Almost everyone carries some amount of debt to their name. For a growing number of Americans, starting out life with a massive amount of student loan debt is a difficult reality.
However, there are two basic methods used to reduce or eliminate debt. They aren’t always easy, but they do usually work!
Debt consolidation definitely isn’t for everyone. For example, if you only have one or two types of debt (even if they’re in larger total amounts) you probably won’t want to consolidate your debts.
But if you have many different types of debts, each with different levels of high interest rates tacked onto the amount that you owe, then debt consolidation might be a good choice for you. For example, if you have a high interest credit card debt, a debt from title loans in Florida, a high interest auto loan debt, and high interest student loan debt in addition to several lower interest debts, then consolidating all those debts into one payment with a potentially lower interest rate would likely be beneficial to you.
Debt consolidation is something that you should consult a financial counselor or advisor about before committing to using it as your primary way to reduce or eliminate debt. They’ll help you figure out if debt consolidation is a good option for you, and they can help you create a debt consolidation plan that’ll keep you on track to get rid of your debt.
Consolidating your debt is helpful if you struggle to keep track with all the different payments on your debts that you owe, and if you’re being choked by high interest rates. You can combine that debt so there’s less chance of forgetting a payment, and you could be able to consolidate down into a lower interest rate on those payments, too.
Slow and Steady
This sounds simple, but it’s definitely not. This is the most effective way to reduce or eliminate debt, but it can be the most frustrating.
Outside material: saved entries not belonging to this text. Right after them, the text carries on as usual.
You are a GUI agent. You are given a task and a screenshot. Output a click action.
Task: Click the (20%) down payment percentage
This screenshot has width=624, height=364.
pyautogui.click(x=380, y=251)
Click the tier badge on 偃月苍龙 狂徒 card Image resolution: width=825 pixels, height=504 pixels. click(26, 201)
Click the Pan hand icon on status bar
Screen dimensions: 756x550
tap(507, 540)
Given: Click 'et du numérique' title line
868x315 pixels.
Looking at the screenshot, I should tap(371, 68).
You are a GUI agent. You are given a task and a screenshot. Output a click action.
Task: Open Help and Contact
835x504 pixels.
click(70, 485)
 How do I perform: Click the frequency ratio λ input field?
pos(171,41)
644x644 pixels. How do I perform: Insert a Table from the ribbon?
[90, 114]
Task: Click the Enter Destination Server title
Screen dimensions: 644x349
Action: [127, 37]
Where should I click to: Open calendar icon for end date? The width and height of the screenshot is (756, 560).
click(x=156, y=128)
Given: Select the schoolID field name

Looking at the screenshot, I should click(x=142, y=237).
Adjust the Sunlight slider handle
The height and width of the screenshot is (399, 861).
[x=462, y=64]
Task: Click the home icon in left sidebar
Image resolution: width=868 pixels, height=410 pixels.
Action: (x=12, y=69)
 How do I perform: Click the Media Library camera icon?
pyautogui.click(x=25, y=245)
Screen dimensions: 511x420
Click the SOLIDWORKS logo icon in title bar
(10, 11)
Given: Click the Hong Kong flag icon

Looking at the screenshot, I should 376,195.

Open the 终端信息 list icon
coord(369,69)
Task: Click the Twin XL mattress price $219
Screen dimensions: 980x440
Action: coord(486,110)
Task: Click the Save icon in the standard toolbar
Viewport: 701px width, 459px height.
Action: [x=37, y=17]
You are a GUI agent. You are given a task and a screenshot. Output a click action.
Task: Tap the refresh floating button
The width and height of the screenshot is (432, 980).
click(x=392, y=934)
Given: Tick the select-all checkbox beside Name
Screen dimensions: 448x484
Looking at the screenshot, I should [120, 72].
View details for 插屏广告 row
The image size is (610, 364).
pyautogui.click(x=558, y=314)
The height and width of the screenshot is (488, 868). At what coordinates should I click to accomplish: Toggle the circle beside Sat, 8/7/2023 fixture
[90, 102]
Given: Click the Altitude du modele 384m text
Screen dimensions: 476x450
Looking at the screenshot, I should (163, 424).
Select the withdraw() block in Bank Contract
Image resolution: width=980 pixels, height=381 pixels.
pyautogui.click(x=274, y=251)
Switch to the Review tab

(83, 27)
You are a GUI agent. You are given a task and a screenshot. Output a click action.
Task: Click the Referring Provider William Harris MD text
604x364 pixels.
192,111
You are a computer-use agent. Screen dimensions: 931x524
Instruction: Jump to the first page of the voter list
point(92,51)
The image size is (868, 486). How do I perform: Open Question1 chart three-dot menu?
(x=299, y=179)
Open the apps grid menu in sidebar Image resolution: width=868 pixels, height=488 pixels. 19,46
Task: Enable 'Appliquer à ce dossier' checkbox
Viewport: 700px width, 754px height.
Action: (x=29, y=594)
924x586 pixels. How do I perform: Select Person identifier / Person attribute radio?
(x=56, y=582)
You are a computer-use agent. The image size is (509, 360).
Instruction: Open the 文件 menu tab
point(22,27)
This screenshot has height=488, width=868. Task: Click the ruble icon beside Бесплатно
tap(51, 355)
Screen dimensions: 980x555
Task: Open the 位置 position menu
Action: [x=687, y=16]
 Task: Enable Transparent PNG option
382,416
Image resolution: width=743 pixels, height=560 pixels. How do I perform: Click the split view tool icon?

The “slow and steady” approach to chipping away at debt is exactly what it sounds like: you establish a percentage of your income to go towards repaying your debts, and you do it as aggressively as you can afford to. Over time, those debts will continue to fall away, and you’ll be able to budget around the payments without having to sit around and calculate how much to give to each debt for each individual payment.
Settling on a generous percentage instead of a dollar amount each month also helps factor in your income. For example, if you were out sick for a week this month and you weren’t paid, then the percentage will compensate for that rather than you having to cut back on your debt payment.
The key to the slow and steady method to reduce or eliminate debt in your life is to start with the debt with the interest rate first, and then work your way down your debts until you end with the one with the lowest interest. That way, every time you successfully repay a debt, paying off the next one will be that much easier!